No. These are internal SQLite defaults. FDB sets the page size to 4096 when creating a new SQLite database file. That line is here and changing the size to something else is completely untested. I doubt it will work, or it may work with worse performance, because of how SQLite’s file access works in FDB.
SQLite’s file operations are routed through a caching layer called AsyncFileCached. There are 2 page caches instanced, a 64k page cache for SQLite WAL (write-ahead-log) files and a 4k page cache for SQLite’s main page file and all other files. SQLite uses “zero copy reads” which AsyncFileCached requires to be exactly pageSize (4096) in length or it throws an io_error exception. It’s possible (I have not checked) that when this happens it will fall back to non zero-copy reads, but if so performance will be terrible. Without zero-copy reads, most page accesses by SQLite will incur a page copy, even pages that are already in the cache (FDB’s cache) because from SQLite’s perspective it is reading from the filesystem.

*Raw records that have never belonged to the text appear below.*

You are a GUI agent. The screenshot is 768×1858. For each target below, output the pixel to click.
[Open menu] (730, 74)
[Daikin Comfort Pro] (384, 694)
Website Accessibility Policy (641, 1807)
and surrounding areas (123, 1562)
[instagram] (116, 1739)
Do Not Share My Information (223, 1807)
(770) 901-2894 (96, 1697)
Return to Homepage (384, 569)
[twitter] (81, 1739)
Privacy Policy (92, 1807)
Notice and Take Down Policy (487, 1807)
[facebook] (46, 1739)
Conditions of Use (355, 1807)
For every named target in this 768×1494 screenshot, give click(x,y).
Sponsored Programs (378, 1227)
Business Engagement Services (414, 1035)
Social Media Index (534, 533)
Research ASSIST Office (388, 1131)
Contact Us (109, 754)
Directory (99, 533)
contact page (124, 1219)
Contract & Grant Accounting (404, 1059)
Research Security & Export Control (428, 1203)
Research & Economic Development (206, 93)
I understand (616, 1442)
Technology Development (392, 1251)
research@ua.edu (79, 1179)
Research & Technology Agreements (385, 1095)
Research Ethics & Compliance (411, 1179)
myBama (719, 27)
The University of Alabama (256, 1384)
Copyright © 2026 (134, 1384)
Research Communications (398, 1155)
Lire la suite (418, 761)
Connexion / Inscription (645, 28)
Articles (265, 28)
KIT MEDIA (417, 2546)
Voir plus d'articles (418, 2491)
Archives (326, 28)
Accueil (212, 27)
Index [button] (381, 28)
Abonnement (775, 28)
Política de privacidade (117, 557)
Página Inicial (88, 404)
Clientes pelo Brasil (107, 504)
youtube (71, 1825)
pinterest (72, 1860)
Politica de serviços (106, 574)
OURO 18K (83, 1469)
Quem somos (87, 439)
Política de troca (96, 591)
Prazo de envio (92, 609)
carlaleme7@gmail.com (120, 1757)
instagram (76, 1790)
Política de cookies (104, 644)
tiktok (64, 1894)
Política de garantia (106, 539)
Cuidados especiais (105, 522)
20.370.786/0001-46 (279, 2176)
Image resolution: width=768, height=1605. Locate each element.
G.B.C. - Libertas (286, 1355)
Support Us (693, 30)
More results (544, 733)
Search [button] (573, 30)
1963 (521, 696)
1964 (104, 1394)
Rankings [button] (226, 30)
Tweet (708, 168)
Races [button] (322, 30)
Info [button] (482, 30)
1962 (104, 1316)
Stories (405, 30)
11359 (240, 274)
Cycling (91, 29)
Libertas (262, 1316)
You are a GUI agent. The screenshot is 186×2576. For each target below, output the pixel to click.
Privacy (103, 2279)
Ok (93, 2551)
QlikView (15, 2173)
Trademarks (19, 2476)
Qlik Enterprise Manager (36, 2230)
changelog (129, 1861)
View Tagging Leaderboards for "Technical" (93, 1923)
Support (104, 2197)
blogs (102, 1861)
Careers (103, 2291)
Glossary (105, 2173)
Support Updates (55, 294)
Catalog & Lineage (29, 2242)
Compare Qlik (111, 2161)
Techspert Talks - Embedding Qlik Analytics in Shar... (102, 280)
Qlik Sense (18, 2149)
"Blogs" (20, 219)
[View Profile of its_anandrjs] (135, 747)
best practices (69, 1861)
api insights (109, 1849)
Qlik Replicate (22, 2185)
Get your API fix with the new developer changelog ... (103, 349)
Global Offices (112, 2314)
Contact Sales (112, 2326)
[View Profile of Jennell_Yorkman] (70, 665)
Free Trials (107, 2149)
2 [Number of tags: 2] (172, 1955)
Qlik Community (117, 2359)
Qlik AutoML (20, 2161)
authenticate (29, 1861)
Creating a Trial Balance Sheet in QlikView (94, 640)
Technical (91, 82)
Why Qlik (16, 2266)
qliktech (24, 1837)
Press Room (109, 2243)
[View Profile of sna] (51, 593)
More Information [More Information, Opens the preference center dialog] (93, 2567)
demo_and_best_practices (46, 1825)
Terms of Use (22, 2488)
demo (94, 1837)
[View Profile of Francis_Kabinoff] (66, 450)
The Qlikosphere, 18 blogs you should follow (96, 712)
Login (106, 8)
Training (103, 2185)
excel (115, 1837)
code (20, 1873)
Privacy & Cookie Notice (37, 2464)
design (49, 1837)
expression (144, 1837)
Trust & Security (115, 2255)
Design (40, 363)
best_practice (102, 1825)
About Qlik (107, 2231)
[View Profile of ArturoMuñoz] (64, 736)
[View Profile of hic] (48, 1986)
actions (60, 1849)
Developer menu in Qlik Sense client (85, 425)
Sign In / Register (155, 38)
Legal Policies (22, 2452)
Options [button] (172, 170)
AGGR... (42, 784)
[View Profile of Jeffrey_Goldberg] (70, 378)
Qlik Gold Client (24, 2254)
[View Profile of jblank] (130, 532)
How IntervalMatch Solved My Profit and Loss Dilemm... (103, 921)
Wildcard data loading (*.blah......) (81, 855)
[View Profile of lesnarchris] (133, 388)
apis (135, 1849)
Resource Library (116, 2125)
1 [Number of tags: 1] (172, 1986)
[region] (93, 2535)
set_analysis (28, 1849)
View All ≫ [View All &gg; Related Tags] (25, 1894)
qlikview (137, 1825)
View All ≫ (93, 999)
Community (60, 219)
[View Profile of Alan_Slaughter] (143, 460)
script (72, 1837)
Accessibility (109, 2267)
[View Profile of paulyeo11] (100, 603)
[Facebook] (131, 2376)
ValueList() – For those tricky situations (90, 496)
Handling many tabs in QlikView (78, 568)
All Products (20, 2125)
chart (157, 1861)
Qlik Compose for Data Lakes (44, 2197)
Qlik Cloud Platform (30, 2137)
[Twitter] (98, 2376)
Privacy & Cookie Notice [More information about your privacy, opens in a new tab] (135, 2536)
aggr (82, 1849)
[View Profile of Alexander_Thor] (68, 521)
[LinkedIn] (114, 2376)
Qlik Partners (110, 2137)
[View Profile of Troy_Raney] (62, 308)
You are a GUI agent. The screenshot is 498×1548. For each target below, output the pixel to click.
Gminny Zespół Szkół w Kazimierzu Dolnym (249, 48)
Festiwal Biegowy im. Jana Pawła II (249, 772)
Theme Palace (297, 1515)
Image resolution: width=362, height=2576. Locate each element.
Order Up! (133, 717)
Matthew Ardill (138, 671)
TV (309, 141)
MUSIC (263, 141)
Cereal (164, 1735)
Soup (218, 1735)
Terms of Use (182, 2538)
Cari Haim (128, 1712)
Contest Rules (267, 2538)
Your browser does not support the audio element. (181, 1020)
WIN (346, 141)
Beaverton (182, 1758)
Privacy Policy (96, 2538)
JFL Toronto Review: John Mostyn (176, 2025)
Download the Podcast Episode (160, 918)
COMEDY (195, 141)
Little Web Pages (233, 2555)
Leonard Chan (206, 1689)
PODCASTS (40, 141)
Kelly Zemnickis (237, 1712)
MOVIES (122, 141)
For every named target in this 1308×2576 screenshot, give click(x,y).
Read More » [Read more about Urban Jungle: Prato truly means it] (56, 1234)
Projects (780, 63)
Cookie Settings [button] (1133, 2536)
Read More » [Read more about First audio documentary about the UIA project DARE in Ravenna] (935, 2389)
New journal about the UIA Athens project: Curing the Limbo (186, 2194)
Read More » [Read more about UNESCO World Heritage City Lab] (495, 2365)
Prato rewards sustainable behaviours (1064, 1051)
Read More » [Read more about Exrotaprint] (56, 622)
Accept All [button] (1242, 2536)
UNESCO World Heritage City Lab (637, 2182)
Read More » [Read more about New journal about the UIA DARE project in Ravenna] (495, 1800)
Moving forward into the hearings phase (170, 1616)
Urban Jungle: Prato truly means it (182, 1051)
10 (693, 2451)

SQLite has an internal page cache but it is intentionally configured to be very small so that FDB’s code can manage which pages are cached and can share the page cache capacity across all users of AsyncFileCached.
You can try modifying AsyncFileCache.actor.h/cpp to change the 4k page size to some other page size. It might work to just change all instances of 4096 in those files to some other page size but you will also have to instance a FastAllocator<> for the new page size if it is larger than 8192 or you will get compile errors. You could also just not change the checks which are trying to use FastAllocator<4096>, but then it will use slower memory allocation for each cache entry creation.